Aim of the exercise:
Transcribe exactly, and only, the lines from the one containing "You are a computer-use agent." through the end of the entries below, leaving the pictures out.

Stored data
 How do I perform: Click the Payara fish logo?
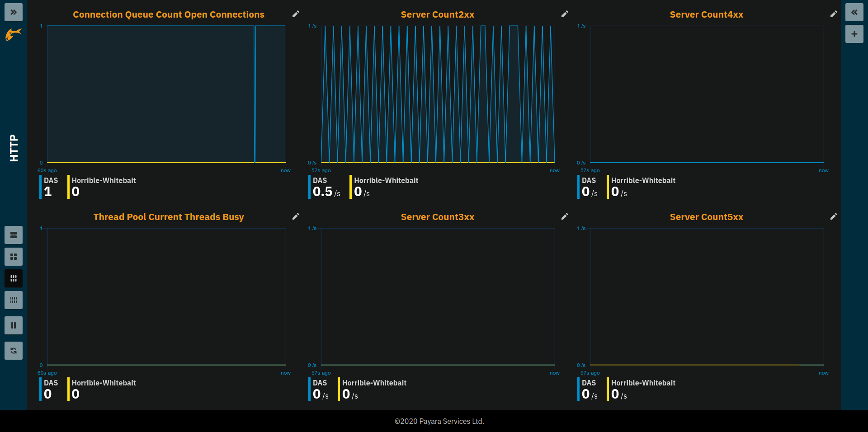coord(14,34)
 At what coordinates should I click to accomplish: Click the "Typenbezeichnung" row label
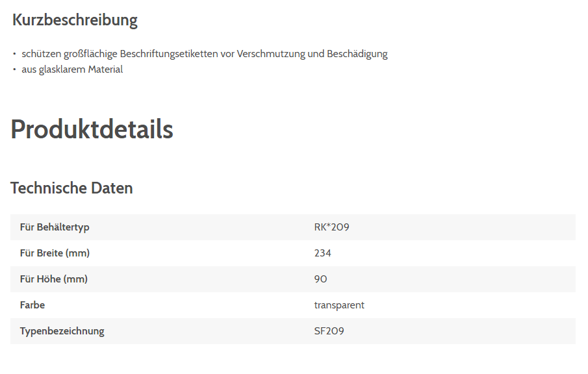tap(62, 331)
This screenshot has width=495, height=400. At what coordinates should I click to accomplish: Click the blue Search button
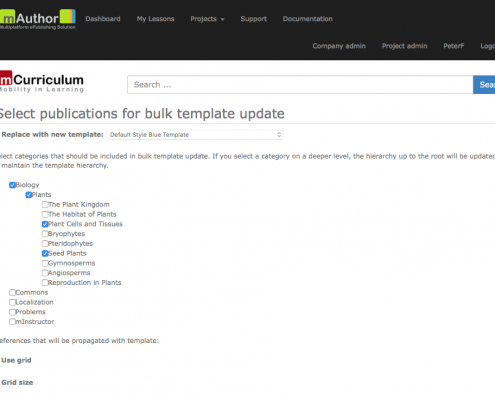click(484, 85)
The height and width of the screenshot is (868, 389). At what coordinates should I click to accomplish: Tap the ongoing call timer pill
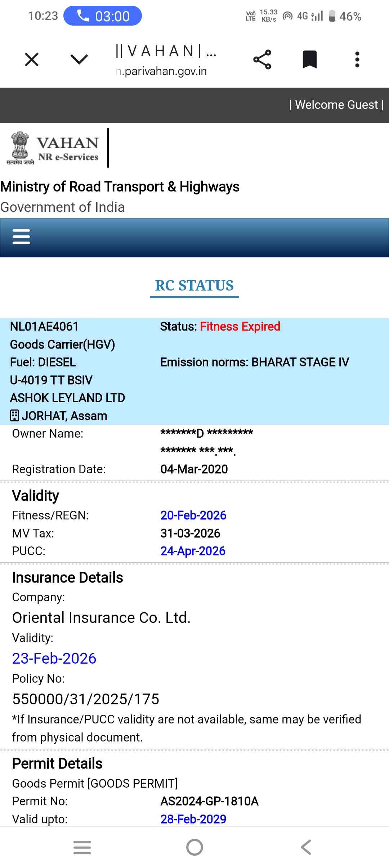103,16
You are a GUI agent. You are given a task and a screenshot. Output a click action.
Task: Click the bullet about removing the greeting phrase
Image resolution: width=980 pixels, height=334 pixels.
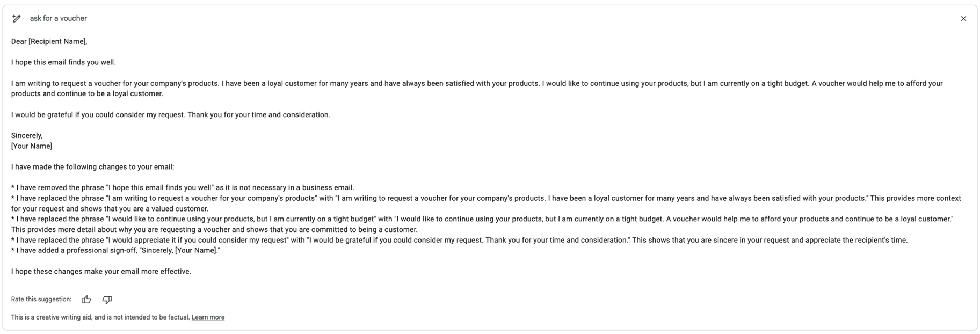point(183,188)

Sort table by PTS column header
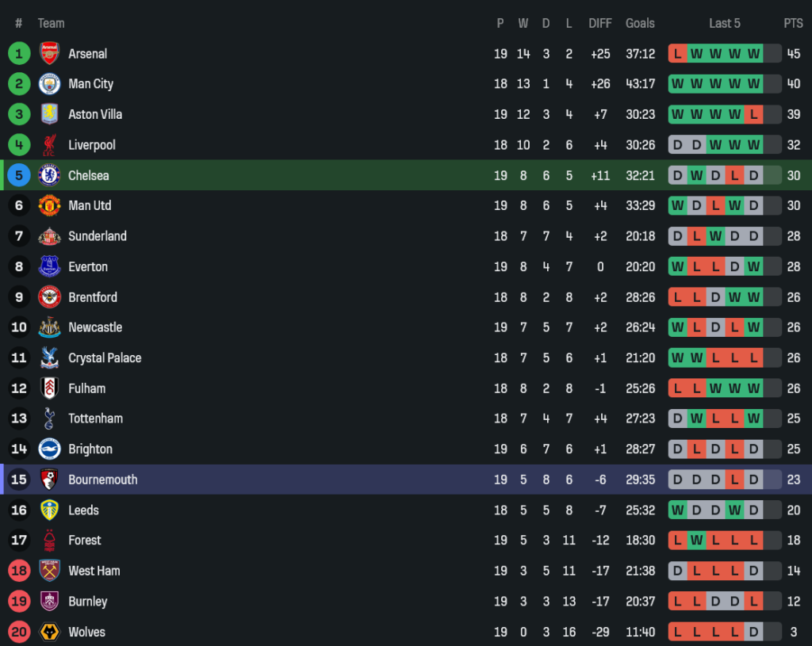pyautogui.click(x=793, y=23)
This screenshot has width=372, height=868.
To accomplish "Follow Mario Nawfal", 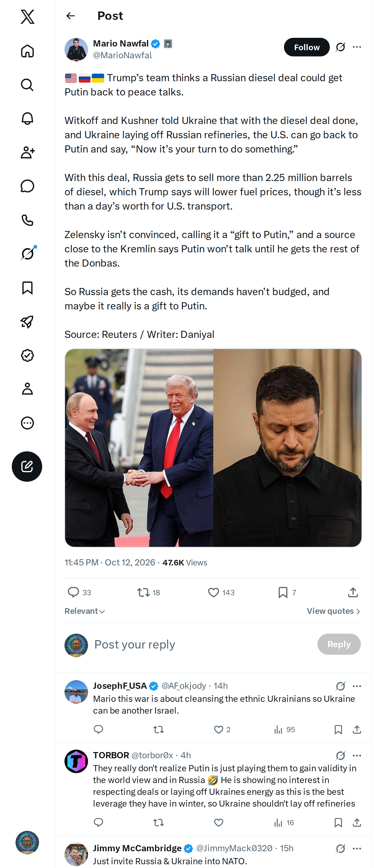I will pos(307,47).
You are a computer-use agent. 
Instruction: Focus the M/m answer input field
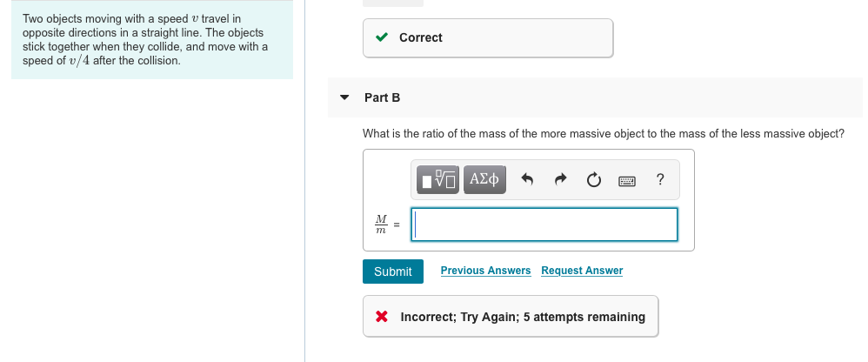click(544, 225)
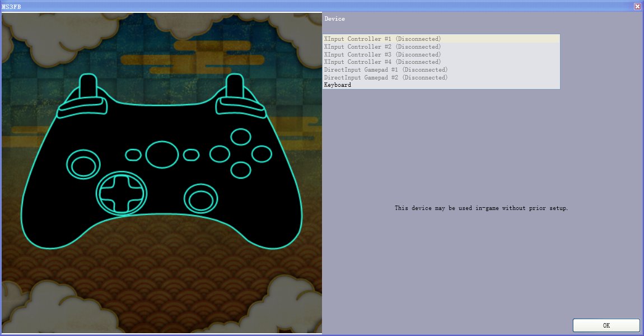This screenshot has height=336, width=644.
Task: Select Keyboard as the input device
Action: 338,85
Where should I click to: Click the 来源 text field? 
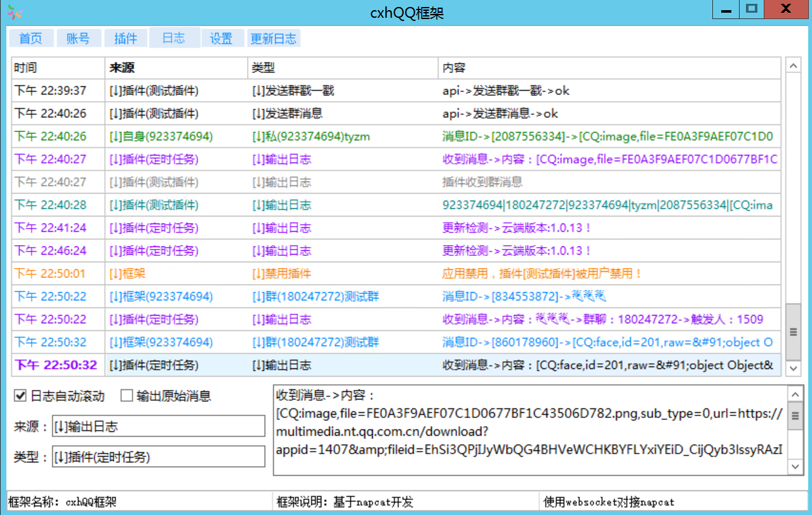[159, 427]
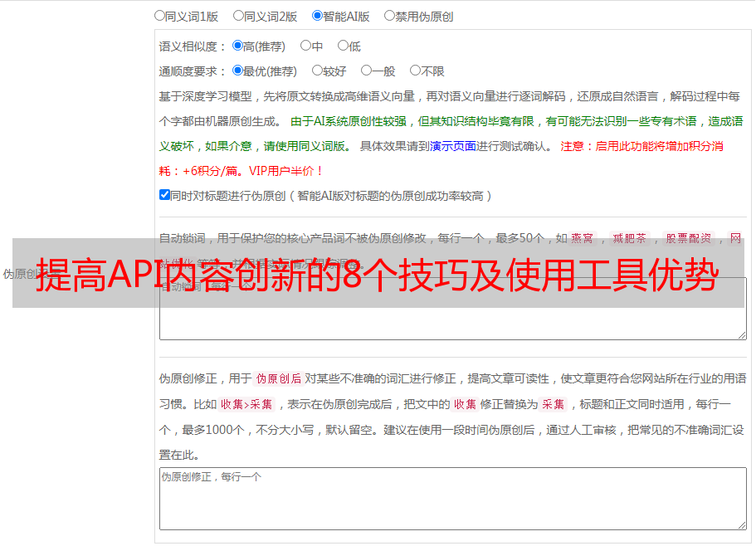Set 语义相似度 to 低

(x=343, y=46)
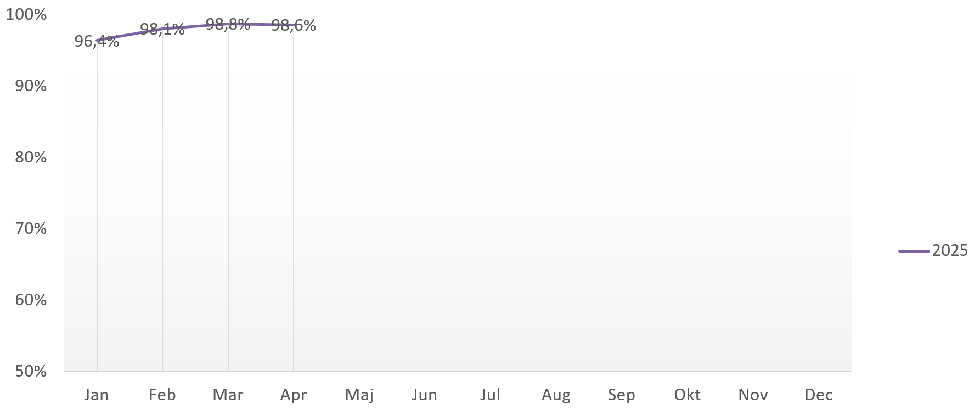Click the 96,4% data label

click(97, 42)
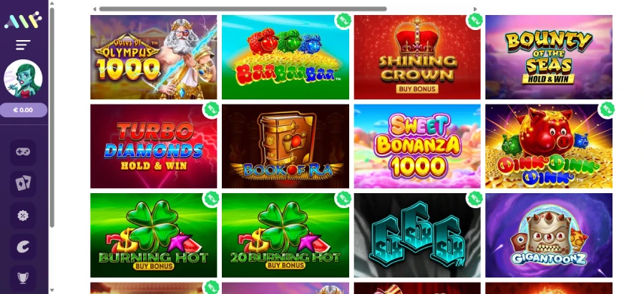Open the Book of Ra game tile

pos(286,146)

Exercise solution:
You are a computer-use agent. 
Instruction: Focus the M/m answer input field
click(544, 225)
This screenshot has height=336, width=644.
Task: Select Keyboard as the input device
Action: 338,85
Where should I click to: Click the 来源 text field? 
[159, 427]
Set 语义相似度 to 低

(x=343, y=46)
Click the 96,4% data label

click(97, 42)
Open the Book of Ra game tile

pos(286,146)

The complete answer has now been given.